Two years later we thought the mission was over. Father called us off CARP before the year was over. After Reagan was elected and inaugurated we got to go home. It was a victory like in the Star Wars movie. After that Father said, go do Home Church. Father stood me up and said, "Are you going to tell the other wives to go out and do what you did?" I hesitated, but I did try.
Then we came back to the Unification Church, from CARP. Thomas was back in New York. There were very few rooms back in the New Yorker. We felt like Mary and Joseph in the inn there. It was so crowded. We got two rooms in the New Yorker, but they weren't even adjoining rooms. We got back and no one knew what we had gone through. There was a loneliness there that was hard to share with people. We gradually settled in.
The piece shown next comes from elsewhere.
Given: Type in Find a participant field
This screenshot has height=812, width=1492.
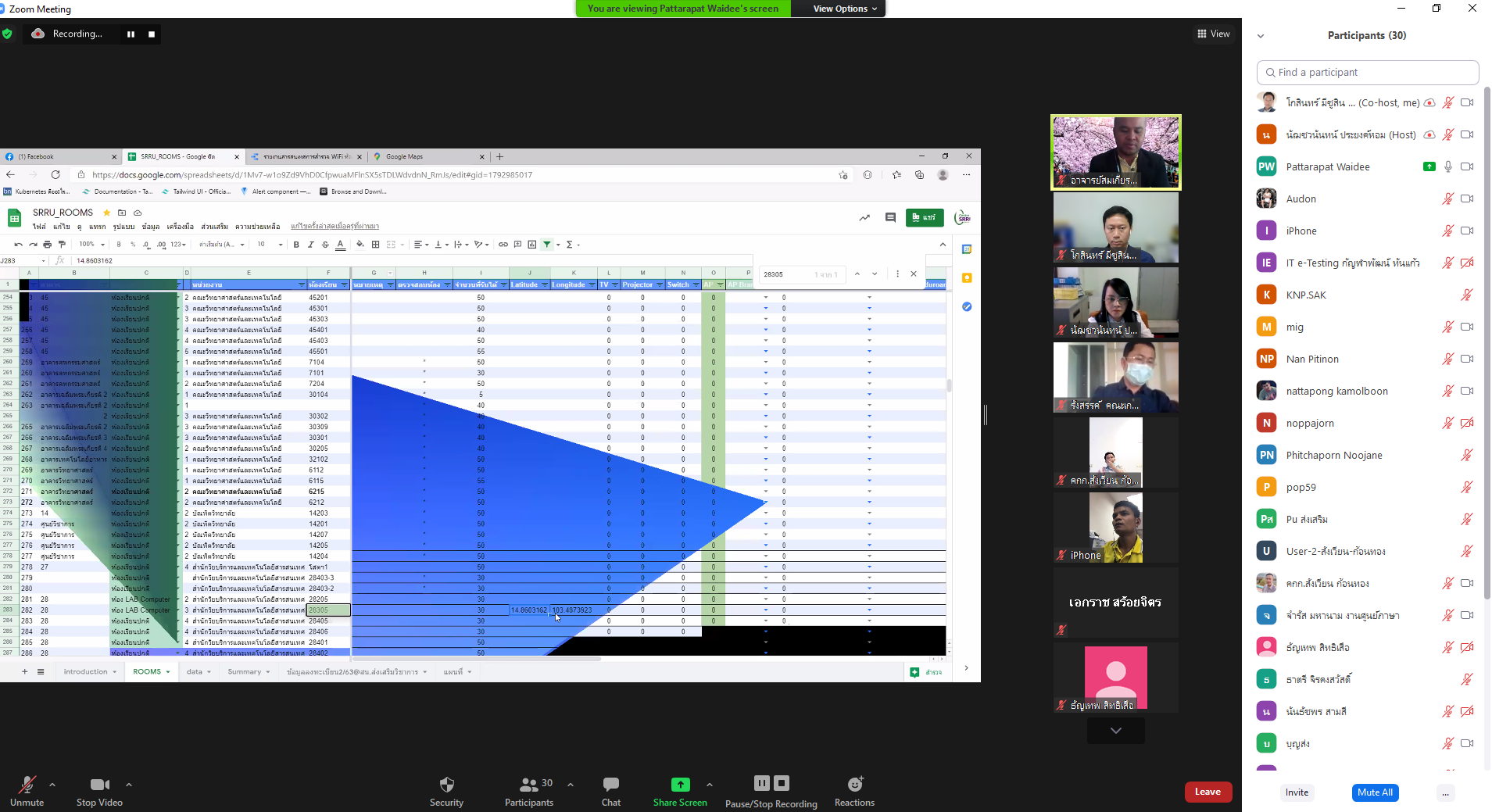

We then went to Washington, D.C. and moved to McLean, Virginia. One neighbor worked at the White House as a secret service agent. It was in 1988, the last year Reagan was in office. The agent called up one day out of the blue and asked if we would like to have tour of the White House. He said he would take us on a special tour. I thought about the other CARP wives of those days. I called Stephanie Huber. Reagan was just about to leave office. We piled our strollers into the cars, and the secret service man gave us a private tour with our kids. I think I told him I had worked for Reagan's campaign. He gave us one big exciting tour. He showed us the bulletproof vest Reagan wore and he let the children try it on.
We saw the Oval Office and the secret service office. Reagan was returning just then in a helicopter, and we stood on the lawn and welcomed him back in the house. We waved and he waved back.
It was such a wonderful experience, God's way of telling us that He hadn't forgotten our sacrifice. It didn't come from the church, it came from someone else. This was America's providence; God was working with Reagan, and my neighbor. Sometimes it was hard to see how God was working in other areas. But that took us out of our movement. CARP was part of the structure of our church movement proper. Father was trying to revitalize our whole movement then. Tiger Park never thought of people being "inside" or "outside" the church. Tiger Park was just very righteous, very natural.